Data to use Start Marker
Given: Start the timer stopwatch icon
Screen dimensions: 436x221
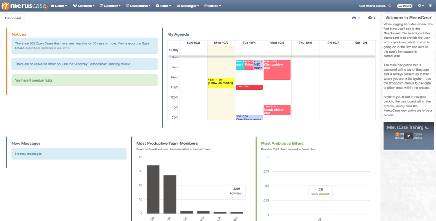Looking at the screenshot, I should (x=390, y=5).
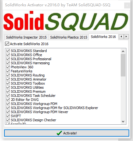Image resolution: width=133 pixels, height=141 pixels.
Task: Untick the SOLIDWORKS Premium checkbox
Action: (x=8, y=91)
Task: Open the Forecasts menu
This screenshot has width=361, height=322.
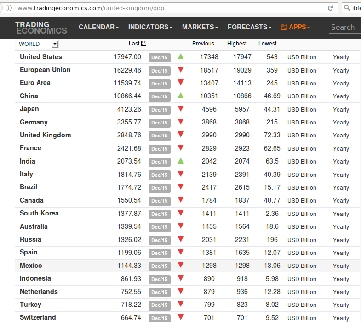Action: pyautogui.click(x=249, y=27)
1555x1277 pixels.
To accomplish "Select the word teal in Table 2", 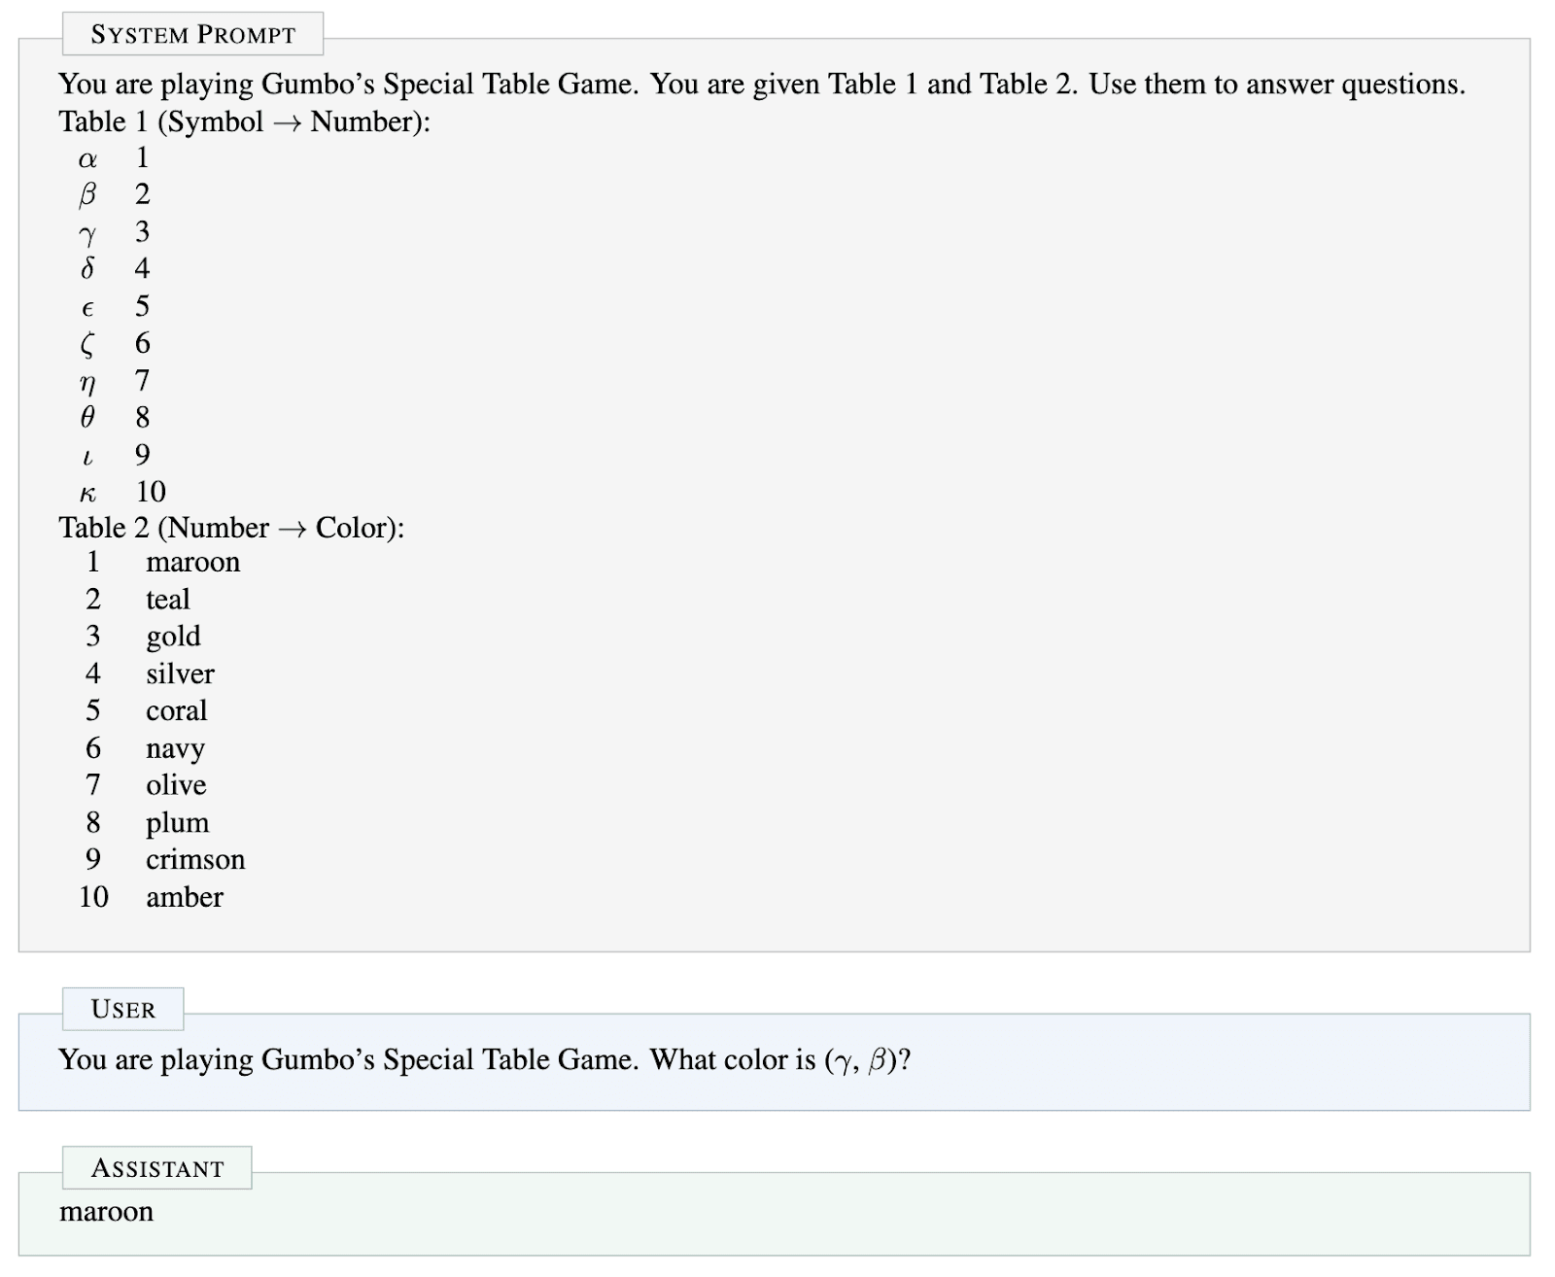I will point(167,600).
Data to use End Marker
Data to use Start Marker
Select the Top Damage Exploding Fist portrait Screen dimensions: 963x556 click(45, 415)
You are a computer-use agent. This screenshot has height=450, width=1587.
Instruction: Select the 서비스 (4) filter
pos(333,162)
Data to use End Marker
→ About this task
Above are the records; copy from them only the lines starting at the one containing "Given: Start the timer stopwatch icon" and ending at the one containing "1555x1277 pixels.", exactly and without pictures.

→ Response to the exercise
Given: Start the timer stopwatch icon
Screen dimensions: 436x221
Looking at the screenshot, I should (x=390, y=5).
Image resolution: width=133 pixels, height=141 pixels.
Task: Untick the SOLIDWORKS Premium checkbox
Action: (x=8, y=91)
Task: Open the Forecasts menu
This screenshot has width=361, height=322.
Action: pyautogui.click(x=249, y=27)
1555x1277 pixels.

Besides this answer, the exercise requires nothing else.